Cette idée montre surtout qu’il ne comprend pas vraiment les enjeux du minage. Cela dit, ce qu’il dit ancre malgré tout, même marginalement, ce qu’il pourrait faire par la suite. Cela reflète les pressions exercées par les lobbies qui le soutiennent. Si Trump est influencé par les groupes de lobbying du minage américain, c’est tout à fait possible. Il est fréquent de voir des hommes politiques justifier la souveraineté sur des industries en les considérant comme stratégiques, et cette logique commence à s’appliquer au minage de Bitcoin.
Lors des élections européennes, seul le Parti Pirate a pris position en faveur du Bitcoin . Vous avez un temps travaillé avec François Fillon, pourriez-vous envisager un engagement auprès du Parti Pirate ?
Je connais assez peu le Parti Pirate, et j’ai parfois vu des positions contradictoires. Cela dit, je serais prêt à aider tout parti favorable à Bitcoin, même le Parti communiste.

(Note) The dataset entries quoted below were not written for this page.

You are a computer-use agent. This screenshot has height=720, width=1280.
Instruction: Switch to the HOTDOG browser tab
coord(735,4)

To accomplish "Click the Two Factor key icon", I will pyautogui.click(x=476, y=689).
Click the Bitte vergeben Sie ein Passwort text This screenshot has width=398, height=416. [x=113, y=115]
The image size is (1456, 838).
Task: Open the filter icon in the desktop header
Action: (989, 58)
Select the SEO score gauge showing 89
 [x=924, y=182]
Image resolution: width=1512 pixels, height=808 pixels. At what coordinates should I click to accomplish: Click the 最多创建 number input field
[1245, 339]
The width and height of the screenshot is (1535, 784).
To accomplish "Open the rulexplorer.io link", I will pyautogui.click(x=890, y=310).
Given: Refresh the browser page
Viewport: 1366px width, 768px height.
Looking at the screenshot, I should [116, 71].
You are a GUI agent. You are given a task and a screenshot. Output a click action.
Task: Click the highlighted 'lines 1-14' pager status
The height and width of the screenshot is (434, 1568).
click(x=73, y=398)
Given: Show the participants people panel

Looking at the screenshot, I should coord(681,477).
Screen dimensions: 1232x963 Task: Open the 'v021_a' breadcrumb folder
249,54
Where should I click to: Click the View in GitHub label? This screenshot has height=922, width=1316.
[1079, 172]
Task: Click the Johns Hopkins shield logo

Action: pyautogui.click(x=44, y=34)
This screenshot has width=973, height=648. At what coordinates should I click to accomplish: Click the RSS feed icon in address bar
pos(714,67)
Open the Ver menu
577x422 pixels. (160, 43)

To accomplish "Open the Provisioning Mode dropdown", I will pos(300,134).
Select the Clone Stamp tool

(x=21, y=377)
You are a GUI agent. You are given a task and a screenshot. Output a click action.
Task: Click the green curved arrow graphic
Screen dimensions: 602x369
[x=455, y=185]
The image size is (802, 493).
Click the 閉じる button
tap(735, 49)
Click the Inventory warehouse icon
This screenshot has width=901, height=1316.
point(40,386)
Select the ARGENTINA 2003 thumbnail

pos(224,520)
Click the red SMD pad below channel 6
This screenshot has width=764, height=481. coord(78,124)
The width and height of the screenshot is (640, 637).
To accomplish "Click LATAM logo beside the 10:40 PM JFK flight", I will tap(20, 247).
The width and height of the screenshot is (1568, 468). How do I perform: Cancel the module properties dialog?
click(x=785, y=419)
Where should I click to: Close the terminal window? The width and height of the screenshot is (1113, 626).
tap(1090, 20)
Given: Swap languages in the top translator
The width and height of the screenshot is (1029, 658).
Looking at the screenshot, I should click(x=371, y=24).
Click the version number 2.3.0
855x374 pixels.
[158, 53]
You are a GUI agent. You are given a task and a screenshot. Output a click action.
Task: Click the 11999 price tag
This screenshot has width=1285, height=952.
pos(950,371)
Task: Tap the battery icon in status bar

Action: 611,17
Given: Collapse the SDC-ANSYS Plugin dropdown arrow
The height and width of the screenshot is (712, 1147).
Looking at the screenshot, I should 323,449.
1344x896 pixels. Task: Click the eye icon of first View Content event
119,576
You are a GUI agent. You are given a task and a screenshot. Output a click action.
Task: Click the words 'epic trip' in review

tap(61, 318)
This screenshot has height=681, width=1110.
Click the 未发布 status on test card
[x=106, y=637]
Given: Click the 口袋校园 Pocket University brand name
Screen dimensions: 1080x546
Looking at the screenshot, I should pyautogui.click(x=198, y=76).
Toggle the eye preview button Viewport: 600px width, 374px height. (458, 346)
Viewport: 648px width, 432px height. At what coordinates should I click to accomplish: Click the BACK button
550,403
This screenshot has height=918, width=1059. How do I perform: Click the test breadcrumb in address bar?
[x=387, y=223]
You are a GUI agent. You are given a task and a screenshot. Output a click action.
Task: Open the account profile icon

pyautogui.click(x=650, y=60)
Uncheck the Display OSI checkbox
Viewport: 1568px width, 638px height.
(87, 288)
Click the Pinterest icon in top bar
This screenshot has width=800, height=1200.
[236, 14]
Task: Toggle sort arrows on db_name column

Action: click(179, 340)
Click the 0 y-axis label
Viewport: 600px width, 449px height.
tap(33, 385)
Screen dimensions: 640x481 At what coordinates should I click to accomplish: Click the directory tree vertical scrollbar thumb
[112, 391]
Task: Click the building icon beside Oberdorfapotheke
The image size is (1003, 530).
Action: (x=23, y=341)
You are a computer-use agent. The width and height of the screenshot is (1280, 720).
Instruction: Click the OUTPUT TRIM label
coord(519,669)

Le Salvador a reconnu le Bitcoin comme une monnaie légale, pensez-vous que d’autres pays suivront cette voie, notamment l’Argentine ?
L’Argentine envisage une dollarisation puis, semble-t-il, une concurrence totale des monnaies. Mais elle reste, pour l’instant, frileuse sur Bitcoin, ce qui est décevant, d’autant que le président Javier Milei avait auparavant fait des déclarations très favorables à Bitcoin. Son approche prudente est sans doute influencée par des économistes argentins sceptiques sur Bitcoin comme Nicolas Cachanosky. Concernant le Salvador, d’autres petits pays pourraient suivre l’exemple du président Nayib Bukele. De nombreux pays observent de près le Salvador et constatent que ce n’est pas un désastre, contrairement à ce qui avait été prédit.
Enfin, en Europe, on observe un intérêt croissant pour les monnaies numériques de banque centrale. Comment percevez-vous cela en tant qu’Européen ?
Les MNBC sont pour moi des projets inquiétants et dangereux, malgré les discours rassurants des banques centrales et de leurs relais d’opinion. Il est intéressant de noter les différences d’approche entre les Européens et les Américains, ces derniers semblant plus prudents et pragmatiques. Certains pensent que ces monnaies numériques sont trop complexes à mettre en œuvre, mais je crois qu’ils se trompent. Cela fait des années que les banques centrales et la Banque des Règlements Internationaux (BRI) travaillent dessus. C’est une ambition mûrement réfléchie, et ces initiatives verront le jour.
Quels sont, selon vous, les plus grands risques des MNBC ?
Les MNBC concentrent deux risques majeurs. D’une part, le contrôle économique, avec une politique monétaire hyper-expansionniste et des taux d’intérêt négatifs, couplés à la disparition du cash. D’autre part, le contrôle politique et la surveillance des dépenses individuelles, une perspective dystopique dans des pays censés être démocratiques. Nous avons vu, ces dernières années, à quelle vitesse les démocraties peuvent adopter des mesures liberticides que l’on n’aurait jamais imaginées.